The phosphorylation of a peptide is considered to be one of the most important post-translational modification reactions that can alter protein function in mammalian cells. To separate and purify, we developed a dual temperature- and pH-responsive chromatography based on terpolymer composed of N-isopropylacrylamide, N,N'-dimethylaminopropylacrylamide and butylmethacrylate. The property of the surface of the terpolymer-grafted stationary phase altered from hydrophilic to hydrophobic, and from changed to non-charged by changes in the temperature and the pH, respectively. In addition, it was possible to appear and hide ion-exchange groups on the polymer chain surface by temperature changes. These phenomena resulted from changes in the charge and the hydrophobicity of the pH- and temperature-responsive polymer on the stationary surface by controlling the temperature. In the developed environmental-responsive chromatographic system, the ionizable dimethylamino group of N,N'-dimethylaminopropylacrylamide in terpolymer played a key role for the separation.
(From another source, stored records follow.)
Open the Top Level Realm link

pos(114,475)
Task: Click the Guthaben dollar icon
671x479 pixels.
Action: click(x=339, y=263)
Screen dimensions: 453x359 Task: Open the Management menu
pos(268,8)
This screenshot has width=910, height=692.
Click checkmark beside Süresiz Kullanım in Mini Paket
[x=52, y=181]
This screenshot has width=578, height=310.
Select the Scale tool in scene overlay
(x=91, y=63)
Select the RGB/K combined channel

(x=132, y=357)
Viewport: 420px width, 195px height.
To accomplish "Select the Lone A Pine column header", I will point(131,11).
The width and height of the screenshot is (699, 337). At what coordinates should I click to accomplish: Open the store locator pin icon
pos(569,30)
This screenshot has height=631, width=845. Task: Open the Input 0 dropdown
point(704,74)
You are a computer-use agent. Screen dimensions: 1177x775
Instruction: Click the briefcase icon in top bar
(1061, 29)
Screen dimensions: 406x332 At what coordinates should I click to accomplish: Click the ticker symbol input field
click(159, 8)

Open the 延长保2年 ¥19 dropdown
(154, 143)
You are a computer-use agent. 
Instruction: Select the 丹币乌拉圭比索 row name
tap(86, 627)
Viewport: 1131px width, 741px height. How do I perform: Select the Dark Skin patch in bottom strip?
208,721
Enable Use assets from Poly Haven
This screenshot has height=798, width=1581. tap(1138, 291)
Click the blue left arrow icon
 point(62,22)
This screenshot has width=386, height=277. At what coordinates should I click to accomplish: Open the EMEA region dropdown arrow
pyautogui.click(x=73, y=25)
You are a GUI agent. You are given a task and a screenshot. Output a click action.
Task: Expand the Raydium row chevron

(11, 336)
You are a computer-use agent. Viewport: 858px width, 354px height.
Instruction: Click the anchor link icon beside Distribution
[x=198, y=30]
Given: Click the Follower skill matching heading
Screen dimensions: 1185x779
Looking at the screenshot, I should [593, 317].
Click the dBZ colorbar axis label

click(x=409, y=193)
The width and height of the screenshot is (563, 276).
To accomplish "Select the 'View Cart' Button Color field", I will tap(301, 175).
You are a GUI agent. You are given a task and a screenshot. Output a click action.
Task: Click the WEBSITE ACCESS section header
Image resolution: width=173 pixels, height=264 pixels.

We applied the developed chromatographic system to the separation of phosphorylated compounds, such as phospho-tyrosine, phosphopeptide and oligonucleotides. At a low column temperature, the electrostatic interaction plays a predominant role for retain anionic phosphorylated compounds, because of the strong interaction between the cationic dimethylamino group in the stationary phase and the anionic phosphoric group in the analyte. On the contrary, the hydrophobic interaction became predominant upon increasing the temperature. The results showed that both the electrostatic and the hydrophobic interactions became controllable with a temperature change during the chromatographic process. Dual pH- and temperature-responsive chromatography would be very useful for biomacromolecules separation and purification.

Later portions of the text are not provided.